Watch for a review of To Kill a Mockingbird this afternoon or this evening. It's SO GOOD!


  1. Having just managed to complete a book of short stories (not my favourite format) I suppose I ought to be on the look out for another. Trying Margaret Atwood's might be too much to ask though as she isn't one of my favourite writers. Any suggestions for something else? I love the idea of retail reading therapy. In fact, if it wasn't too late in the evening I might even think about joining you. Oh well! there's always tomorrow.

  2. Ooh, I want to go to the bookstore today and look at the new books :)
    I'm trying to be good and stay in, do Sunday Salon, bookbinding and oh yea, chores! Ugh.
    I didn't realize Moral Disorder was a collection of short stories. I need to look into that one.

  3. I do hope you enjoy Sharp Teeth, Andi. I'm anxious to have someone else read it as I really liked it when I read it late last year.

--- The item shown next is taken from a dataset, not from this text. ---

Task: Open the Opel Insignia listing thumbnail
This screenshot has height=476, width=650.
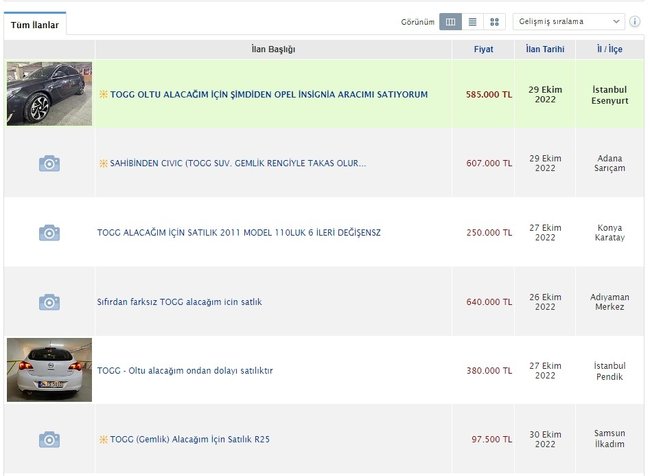Action: tap(49, 94)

    I currently am reading a book of short stories and enjoying it. I have never been a huge fan of short stories, but I've come to appreciate them a lot more in recent years. I think I finally got over my expectation that they should be shorter versions of novels.

  4. I love short stories: but only a few at the time. I read them in beween, when I'm pondering what to read next, to think about something different. I like Margare Atwood's novels, so will try this short story collection. I love bookshop therapy, in fact I had a go myself yesterday!

  5. Such restraint you show with your book shopping!

    I'm looking forward to your review of TKAM - one of my favorites. I re-read it last summer after many years and it still holds up.

  6. I've been feeling the need for bookstore therapy myself. And I love Books A Million - we don't have them in Michigan, but I go when I'm in Florida.

    Atwood has some new stories out, huh? Maybe I'll check those out.

    I've also got my eye on Jhumpa Lahiri's new book of stories.

  7. Although "Sharp Teeth" isn't a normal read for me, I have been tempted to get it.

    Hope you had fun shopping. Our Books-A-Million closed up. :( I loved how open it was.

  8. I read the Freedom Writer's Diary last summer and I enjoyed it very much. I recommend that you read Teacher Man by Frank McCourt. I liked how his students would pester him to tell them about his miserable Irish childhood instead of learning valuable occupational skills (several of the schools he taught at were vocational type schools). I almost picked up that Atwood book, but I didn't and I don't know why since I like Atwood. I recommend The Edible Woman and Oryx and Crake by Atwood.

  9. Ann, let me get back to you about the short stories. In fact, I may even make up a whole post of my recommendations. I have plenty!

    Iliana, Moral Disorder was sooo tempting. I should've stayed in and not spent money, but it was sooo much fun. ;)

    LF, did you review it? If so, I missed it, and I'd love to know what you had to say about it. As for short stories, once I got over trying to make them a novel, I liked them much more, too. Now I'm hooked.

    Seachanges, they are great for reading between longer books. I can rarely sit down and read a collection of short stories straight through. And I think it would probably be a mistake to do so. Short stories need some time to percolate in my head. :)

    Terri, my restraint usually isn't that impressive. lol I think it was a fluke.

    Becca, we didn't have any BAM stores in TX where I lived before I moved to NC, but now that I'm around them, I really love them. I'm lusting after that Lahiri book, too!

    J.Kaye...sorry to hear that your BAM closed! What a shame. Sharp Teeth is tempting, isn't it? I was a little nervous about the verse style, but after I read a little of it yesterday, I'm sold!

    Fem, I do need to read Teacher Man. I tried snagging it from BookMooch a while back, but for whatever reason the sender never got back in touch with me. Bummer. :(

  10. Hmm. If Sunday Salons include shopping maybe I *should* try and join....

  11. Hi, Andi. You can find my review here.

  12. I picked up the Atwood book recently, too, but I haven't opened it yet. I'm hit or miss with her -- I either adore or loath her novels.